La obra desactiva también distintas creencias en torno a los alcances de la alimentación orgánica, bajo la advertencia de que libre de aditivos y conservantes no implica necesariamente al cobijo del accionar de bacterias y microorganismos en general.

"El ambiente microbiano atraviesa las formas de cultivo y producción de los alimentos. Parecería que si algo es orgánico los microorganismos van a ser de otra categoría y por el contrario: podrá carecer de agrotóxicos y tendrá otro cuidado respecto al medioambiente, pero el comportamiento relacionado con las baterias y la contaminación es el mismo que en los alimentos industrializados", argumenta la autora de "Manual de gastronomía molecular".

Koppman recalca la importancia de no descuidar ningún aspecto de la cadena de cuidados y asegura que muchas veces, pese a que se han tomado todos las prevenciones, la contaminación sobreviene en el último umbral de riesgo previo a la consumición de un producto, cuando el consumidor se relaja y cree que el alimento ya no corre riesgo.

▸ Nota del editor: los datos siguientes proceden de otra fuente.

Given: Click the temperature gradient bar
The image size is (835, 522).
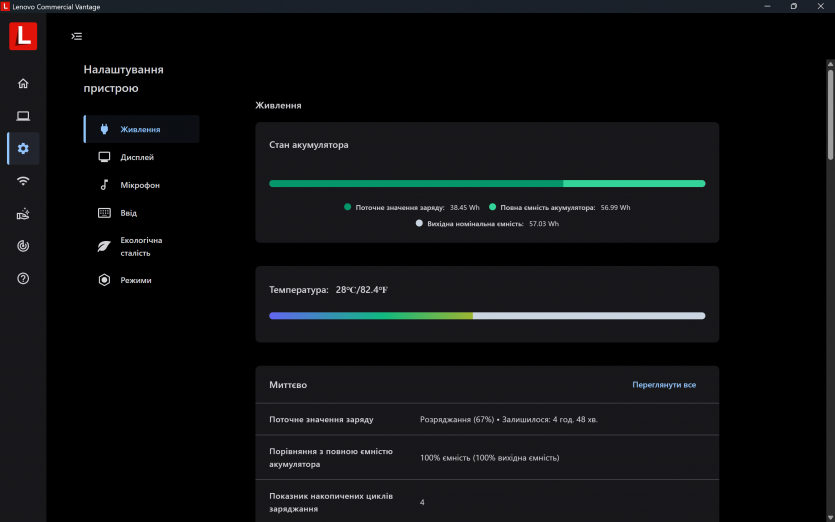Looking at the screenshot, I should (487, 316).
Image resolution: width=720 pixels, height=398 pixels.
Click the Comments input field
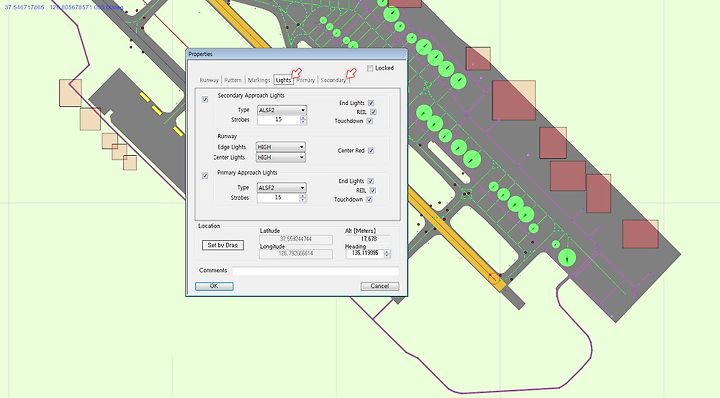click(315, 271)
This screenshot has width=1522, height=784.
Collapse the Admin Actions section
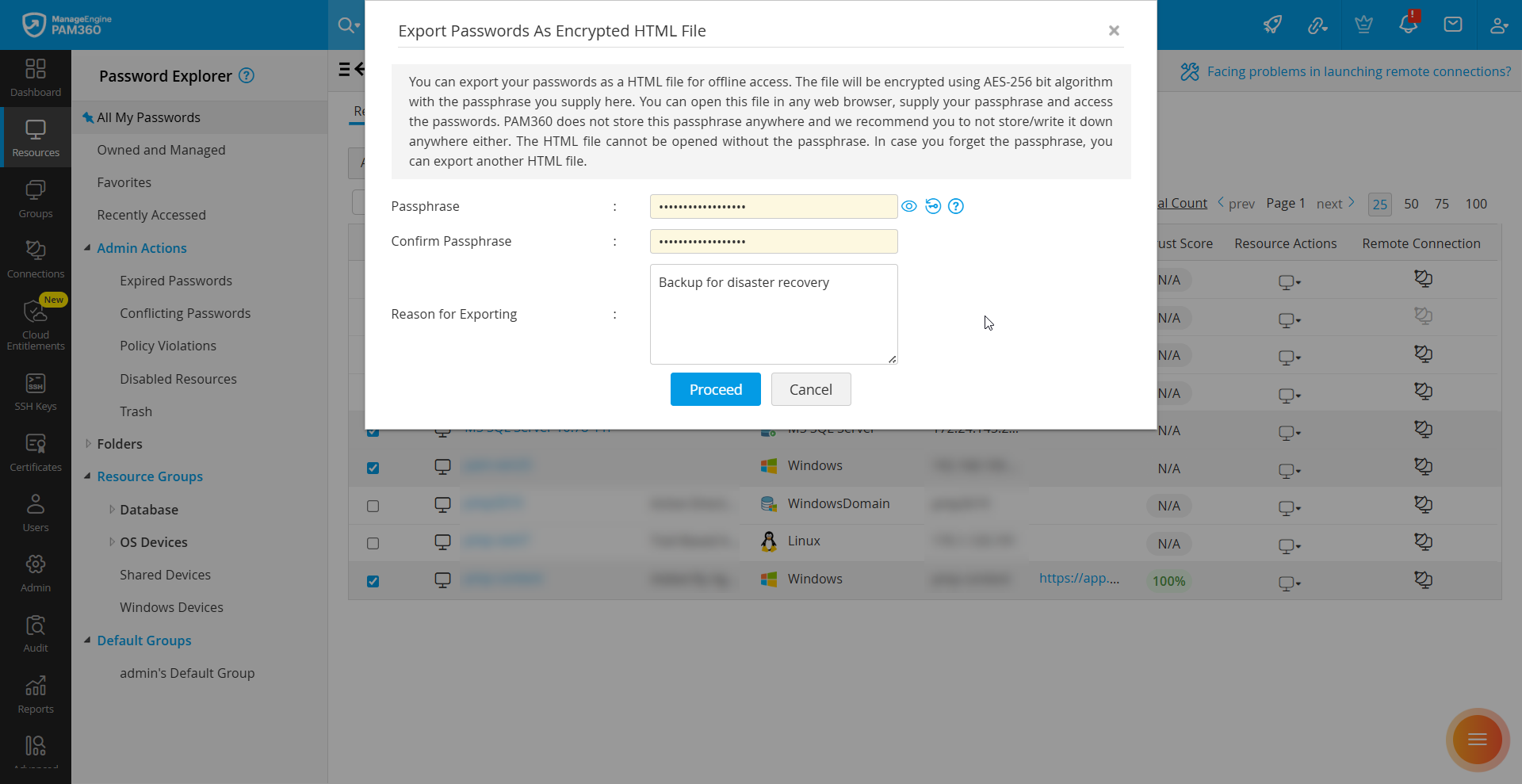[x=89, y=247]
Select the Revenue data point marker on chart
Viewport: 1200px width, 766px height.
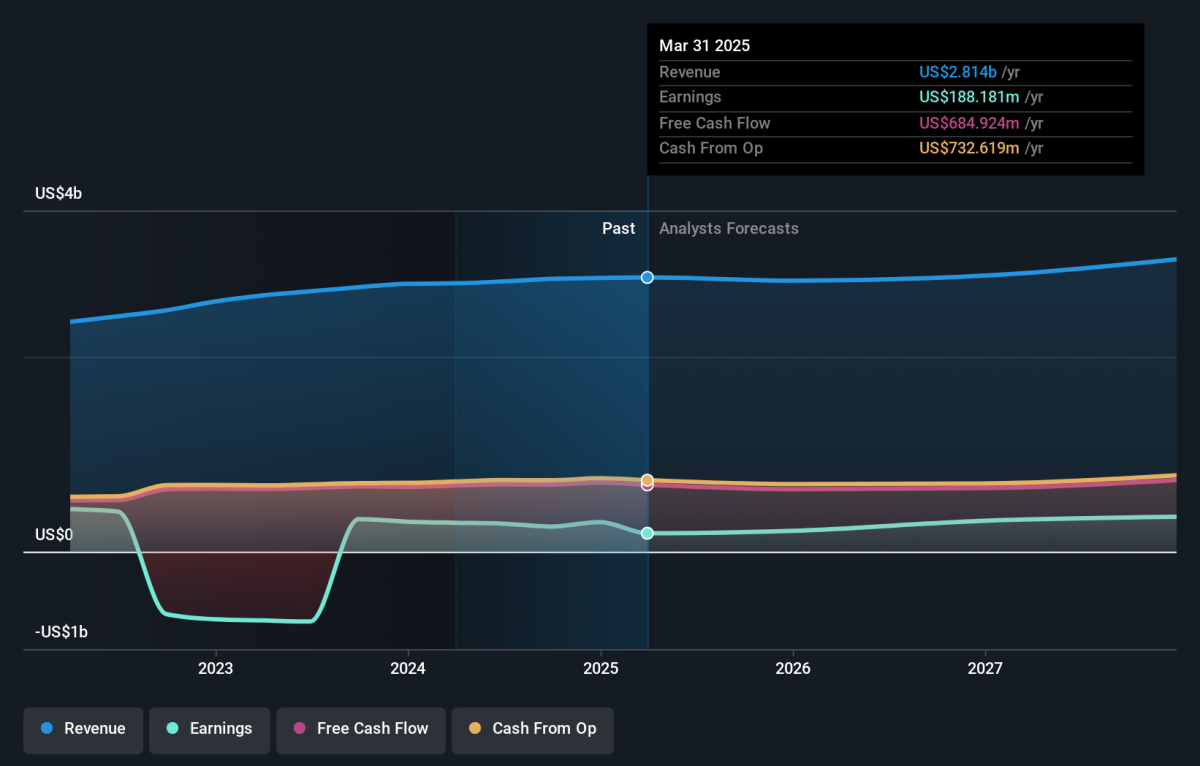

"Y hay otro gran mito, relacionado con la idea de que se puede estirar o sortear la fecha de vencimiento de los productos -precisa-. Cada uno tiene como su almanaque interior, sin embargo la fecha de vencimiento de un producto tiene un sustento científico. Antes el producto no se llegaba a vencer porque se compraba en menor cantidad y se consumía a tiempo. Hoy tenemos tan buena cadena de frío que se han disminuido las posibilidades de contaminación pero la fecha de vencimiento está para respetarla".

"La fantasía de que responde a una lógica comercial es sólo eso: una fantasía. Es al revés de lo que la gente cree: a las productoras de alimentos les conviene producir en realidad alimentos con la mayor vida útil posible porque tienen menor costo y más oportunidades de ser vendidos. El problema es que en nuestro consumismo compramos diez veces más de lo que podemos llegar a consumir en tiempo y forma y de repente de nos vence en la heladera. Tenemos que empezar a comprar solamente lo que vamos a usar. Eso es lo más difícil de lograr", concluye Koppmann.